Description of problem: OpenPGP Smart Card (yubikey neo in my case) cannot sign or encrypt email in evolution. Version-Release number of selected component (if applicable): evolution 3.18.3 1.fc23 gnupg 1.4.20 1.fc23 gnupg2 2.1.9 1.fc23 How reproducible: Always Steps to Reproduce: 1. Select openpgp key id in account security settings (correctly shows key) 2. Select PGP Sign in options when composing a new email Actual results: "gpg: skipped "XXXXXXXX": secret key not available gpg: signing failed: secret key not available ", you may need to select different mail options. Expected results: Correctly send pgp signed email. Additional info: Using mutt with crypt_use_gpgme works as expected. Seahorse can sign/encrypt files using the nautilus plugin. Uninstalling gnupg, and ln -s /usr/bin/gpg2 /usr/bin/gpg allows evolution to sign email as expected.
Thanks for a bug report and the investigation. I understood from your investigation that the problem is that gnupg2 cannot access the token properly, thus I'm moving it there. Evolution doesn't do anything special, it only calls the gpg2 or gpg binary to the job for it. Thus you might get a similar result when running the gpg2 from the command line. I reference a related upstream bug report for the evolution-data-server: https://bugzilla.gnome.org/show_bug.cgi?id=759392
No, as I understand the 'Additional info' part from above the issue is with evolution is that it uses gpg-1.x by default and that does not support the smart card. Is that somehow configurable by evolution?
The upstream bug (see comment #1) is for the option to be able to change the gpg binary by a user. Currently, evolution prefers gpg over gpg2, if both are installed. I see I misplaced parameters of the 'ln' command, my fault. I'm moving this to gnupg instead. As it used to work with gnupg too, I guess that's a configuration thing to enable smart card support also in gnupg, no?
There is also an issue with incompatibility of gnupg2 and gnupg key stores which started with the 2.1.x releases. Unfortunately the users need to decide which version they want to run and stick with it.
I don't have any way to help debug this since I don't use evolution or a smartcard. You say it used to work with gpg, which version did it start failing with? Could you try extracting whatever cmdline evolution is trying to use and create a simple test to demonstrate the problem?

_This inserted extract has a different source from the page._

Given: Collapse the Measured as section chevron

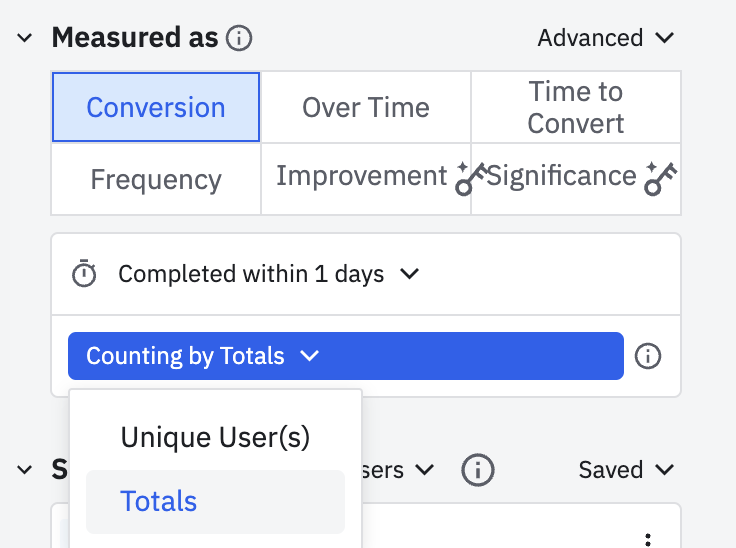Looking at the screenshot, I should (24, 38).
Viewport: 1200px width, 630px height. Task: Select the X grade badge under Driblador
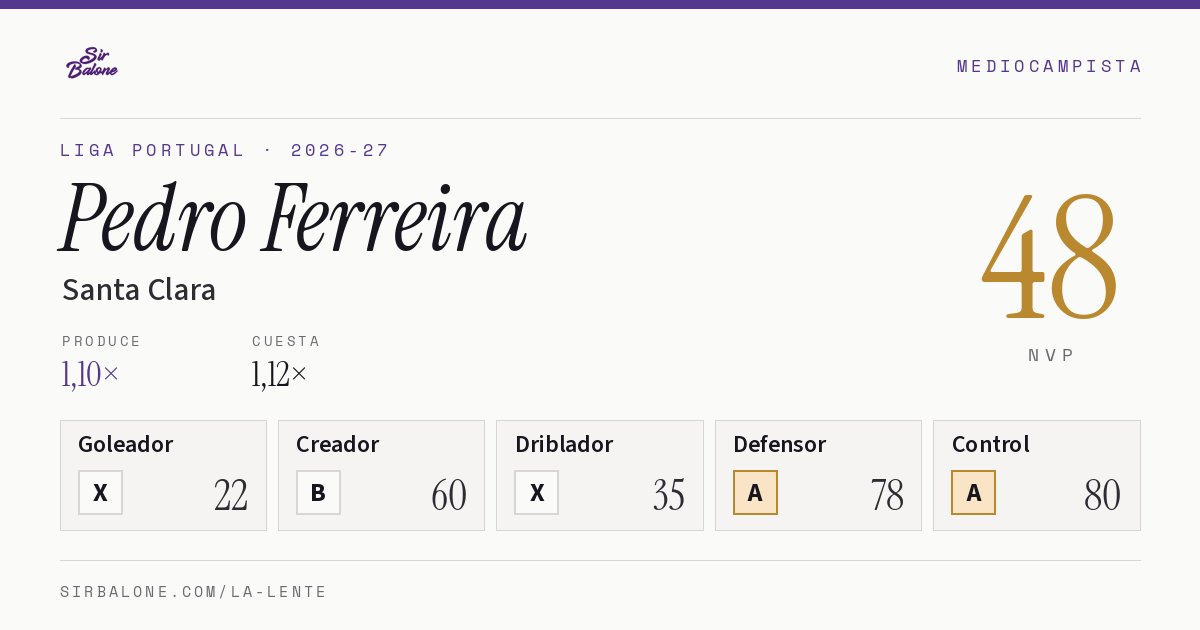(537, 492)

The issue turned out to be the different databases in 1.x vs. gnupg 2. After importing the public key and *then* running gpg --card-status signing works as intended (but doesn't use the gnome 3 pinentry). Since I am not actually trying to use gnupg 1, I'll just leave it uninstalled for now. Once the gnupg implementation can be picked in evolution this won't be as much of an issue, but the preference of gpg over gpg2 could still cause database issues. Seahorse appears to use the gnupg 2 database (seahorse-nautilus could encrypt and decrypt), so I was rather confused. I suppose using gpgme would be nicer than explicitly checking for gpg on the path, but this bug is invalid.
Okay, thanks for the explanation. I committed a change in the upstream bug report, see comment #1, yesterday, thus since 3.20.0 users can change which gpg binary should be used. There is no UI for it, but it is intentional. The incompatibility between gpg1 and gpg2 is a problem, but nothing we can do about, I believe.